THE REQUEST » Copy each of the entries below word for word, keeping every line as it stands.

══════════════════════════════

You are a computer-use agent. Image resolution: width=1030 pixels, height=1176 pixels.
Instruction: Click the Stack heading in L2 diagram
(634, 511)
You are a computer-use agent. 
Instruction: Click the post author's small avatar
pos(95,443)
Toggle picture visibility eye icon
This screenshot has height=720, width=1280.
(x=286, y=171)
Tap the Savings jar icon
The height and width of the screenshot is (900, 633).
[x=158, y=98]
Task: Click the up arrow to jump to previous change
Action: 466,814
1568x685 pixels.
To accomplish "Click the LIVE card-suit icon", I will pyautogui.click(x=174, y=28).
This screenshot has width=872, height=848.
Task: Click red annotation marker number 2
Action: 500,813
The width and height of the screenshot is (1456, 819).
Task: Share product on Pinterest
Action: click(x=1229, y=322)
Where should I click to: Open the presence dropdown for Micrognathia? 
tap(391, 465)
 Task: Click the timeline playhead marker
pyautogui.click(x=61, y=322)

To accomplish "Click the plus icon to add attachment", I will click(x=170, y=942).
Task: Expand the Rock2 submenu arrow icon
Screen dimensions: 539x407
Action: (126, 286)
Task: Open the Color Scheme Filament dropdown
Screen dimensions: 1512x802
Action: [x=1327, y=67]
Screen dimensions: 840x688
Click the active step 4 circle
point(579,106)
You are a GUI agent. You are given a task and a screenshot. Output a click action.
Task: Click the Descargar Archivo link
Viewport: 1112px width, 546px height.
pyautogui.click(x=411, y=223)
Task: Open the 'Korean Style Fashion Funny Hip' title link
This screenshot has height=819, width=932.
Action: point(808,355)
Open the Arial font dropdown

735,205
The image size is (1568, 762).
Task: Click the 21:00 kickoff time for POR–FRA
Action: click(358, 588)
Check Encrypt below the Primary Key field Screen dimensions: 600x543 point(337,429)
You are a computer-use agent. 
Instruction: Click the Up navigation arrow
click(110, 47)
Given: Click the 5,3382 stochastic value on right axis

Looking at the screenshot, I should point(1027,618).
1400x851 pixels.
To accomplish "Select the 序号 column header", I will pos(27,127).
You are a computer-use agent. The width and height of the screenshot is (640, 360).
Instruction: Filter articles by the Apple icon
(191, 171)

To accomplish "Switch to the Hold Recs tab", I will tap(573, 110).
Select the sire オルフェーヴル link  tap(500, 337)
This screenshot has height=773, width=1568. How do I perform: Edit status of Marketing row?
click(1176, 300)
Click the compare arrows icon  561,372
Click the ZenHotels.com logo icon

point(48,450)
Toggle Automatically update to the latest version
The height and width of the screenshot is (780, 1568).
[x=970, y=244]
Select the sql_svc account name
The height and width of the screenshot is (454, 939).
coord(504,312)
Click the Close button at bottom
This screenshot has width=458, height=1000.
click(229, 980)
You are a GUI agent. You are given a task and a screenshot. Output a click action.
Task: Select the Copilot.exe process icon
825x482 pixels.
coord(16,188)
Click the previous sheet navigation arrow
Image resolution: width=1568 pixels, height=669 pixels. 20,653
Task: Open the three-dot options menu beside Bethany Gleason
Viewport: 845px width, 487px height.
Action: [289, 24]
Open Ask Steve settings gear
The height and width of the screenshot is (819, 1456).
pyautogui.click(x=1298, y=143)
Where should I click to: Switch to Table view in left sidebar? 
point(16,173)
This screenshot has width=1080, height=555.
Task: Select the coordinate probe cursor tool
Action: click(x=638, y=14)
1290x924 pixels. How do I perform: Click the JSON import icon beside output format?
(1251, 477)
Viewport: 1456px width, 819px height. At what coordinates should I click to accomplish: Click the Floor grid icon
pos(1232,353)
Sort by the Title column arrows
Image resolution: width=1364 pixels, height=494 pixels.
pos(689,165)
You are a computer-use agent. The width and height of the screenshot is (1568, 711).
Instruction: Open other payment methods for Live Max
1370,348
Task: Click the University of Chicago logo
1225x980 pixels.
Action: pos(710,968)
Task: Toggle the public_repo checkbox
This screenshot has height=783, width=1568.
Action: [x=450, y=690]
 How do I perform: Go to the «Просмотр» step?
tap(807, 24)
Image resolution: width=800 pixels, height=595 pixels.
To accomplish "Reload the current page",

══════════════════════════════

SOLUTION FOR THIS PROBLEM »
You are a computer-use agent. Image resolution: width=1030 pixels, height=1176 pixels.
Instruction: Click the Stack heading in L2 diagram
(634, 511)
You are a computer-use agent. 
Instruction: Click the post author's small avatar
pos(95,443)
Toggle picture visibility eye icon
This screenshot has height=720, width=1280.
(x=286, y=171)
Tap the Savings jar icon
The height and width of the screenshot is (900, 633).
[x=158, y=98]
Task: Click the up arrow to jump to previous change
Action: 466,814
1568x685 pixels.
To accomplish "Click the LIVE card-suit icon", I will pyautogui.click(x=174, y=28).
This screenshot has width=872, height=848.
Task: Click red annotation marker number 2
Action: 500,813
The width and height of the screenshot is (1456, 819).
Task: Share product on Pinterest
Action: click(x=1229, y=322)
Where should I click to: Open the presence dropdown for Micrognathia? 
tap(391, 465)
 Task: Click the timeline playhead marker
pyautogui.click(x=61, y=322)

To accomplish "Click the plus icon to add attachment", I will click(x=170, y=942).
Task: Expand the Rock2 submenu arrow icon
Screen dimensions: 539x407
Action: (126, 286)
Task: Open the Color Scheme Filament dropdown
Screen dimensions: 1512x802
Action: [x=1327, y=67]
Screen dimensions: 840x688
Click the active step 4 circle
point(579,106)
You are a GUI agent. You are given a task and a screenshot. Output a click action.
Task: Click the Descargar Archivo link
Viewport: 1112px width, 546px height.
pyautogui.click(x=411, y=223)
Task: Open the 'Korean Style Fashion Funny Hip' title link
This screenshot has height=819, width=932.
Action: point(808,355)
Open the Arial font dropdown

735,205
The image size is (1568, 762).
Task: Click the 21:00 kickoff time for POR–FRA
Action: click(358, 588)
Check Encrypt below the Primary Key field Screen dimensions: 600x543 point(337,429)
You are a computer-use agent. 
Instruction: Click the Up navigation arrow
click(110, 47)
Given: Click the 5,3382 stochastic value on right axis

Looking at the screenshot, I should point(1027,618).
1400x851 pixels.
To accomplish "Select the 序号 column header", I will pos(27,127).
You are a computer-use agent. The width and height of the screenshot is (640, 360).
Instruction: Filter articles by the Apple icon
(191, 171)

To accomplish "Switch to the Hold Recs tab", I will tap(573, 110).
Select the sire オルフェーヴル link  tap(500, 337)
This screenshot has height=773, width=1568. How do I perform: Edit status of Marketing row?
click(1176, 300)
Click the compare arrows icon  561,372
Click the ZenHotels.com logo icon

point(48,450)
Toggle Automatically update to the latest version
The height and width of the screenshot is (780, 1568).
[x=970, y=244]
Select the sql_svc account name
The height and width of the screenshot is (454, 939).
coord(504,312)
Click the Close button at bottom
This screenshot has width=458, height=1000.
click(229, 980)
You are a GUI agent. You are given a task and a screenshot. Output a click action.
Task: Select the Copilot.exe process icon
825x482 pixels.
coord(16,188)
Click the previous sheet navigation arrow
Image resolution: width=1568 pixels, height=669 pixels. 20,653
Task: Open the three-dot options menu beside Bethany Gleason
Viewport: 845px width, 487px height.
Action: [289, 24]
Open Ask Steve settings gear
The height and width of the screenshot is (819, 1456).
pyautogui.click(x=1298, y=143)
Where should I click to: Switch to Table view in left sidebar? 
point(16,173)
This screenshot has width=1080, height=555.
Task: Select the coordinate probe cursor tool
Action: click(x=638, y=14)
1290x924 pixels. How do I perform: Click the JSON import icon beside output format?
(1251, 477)
Viewport: 1456px width, 819px height. At what coordinates should I click to accomplish: Click the Floor grid icon
pos(1232,353)
Sort by the Title column arrows
Image resolution: width=1364 pixels, height=494 pixels.
pos(689,165)
You are a computer-use agent. The width and height of the screenshot is (1568, 711).
Instruction: Open other payment methods for Live Max
1370,348
Task: Click the University of Chicago logo
1225x980 pixels.
Action: pos(710,968)
Task: Toggle the public_repo checkbox
This screenshot has height=783, width=1568.
Action: [x=450, y=690]
 How do I perform: Go to the «Просмотр» step?
tap(807, 24)
Image resolution: width=800 pixels, height=595 pixels.
To accomplish "Reload the current page",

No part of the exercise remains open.